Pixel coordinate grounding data
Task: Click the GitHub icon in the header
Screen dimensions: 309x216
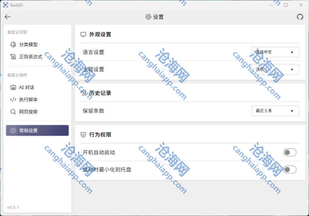Action: point(300,17)
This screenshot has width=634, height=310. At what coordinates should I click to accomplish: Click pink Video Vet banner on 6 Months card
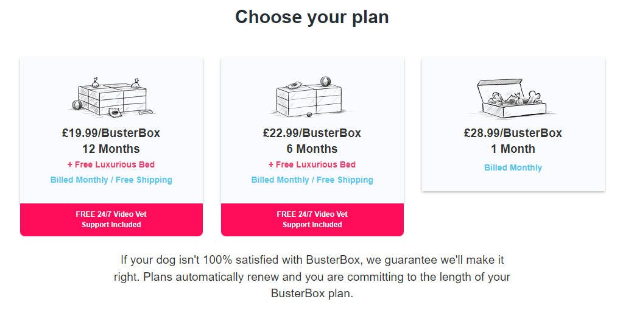(x=312, y=219)
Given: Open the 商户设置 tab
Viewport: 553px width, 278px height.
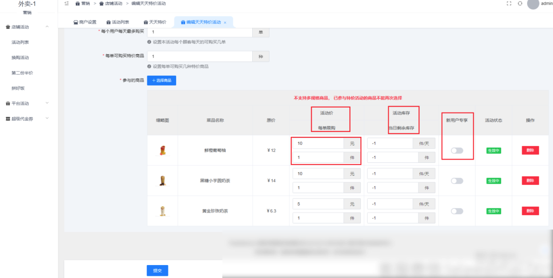Looking at the screenshot, I should [x=84, y=22].
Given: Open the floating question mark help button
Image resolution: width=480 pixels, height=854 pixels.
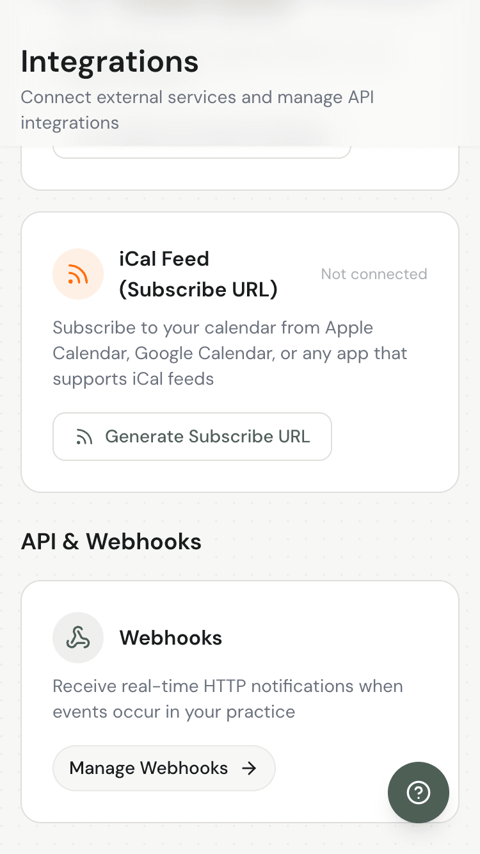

▶ _Problem details_: Output exactly the lines from the line with "Given: Open the floating" to the last line of the records, including both, and leave every picture out.

▶ _Expected output_:
Given: Open the floating question mark help button
Image resolution: width=480 pixels, height=854 pixels.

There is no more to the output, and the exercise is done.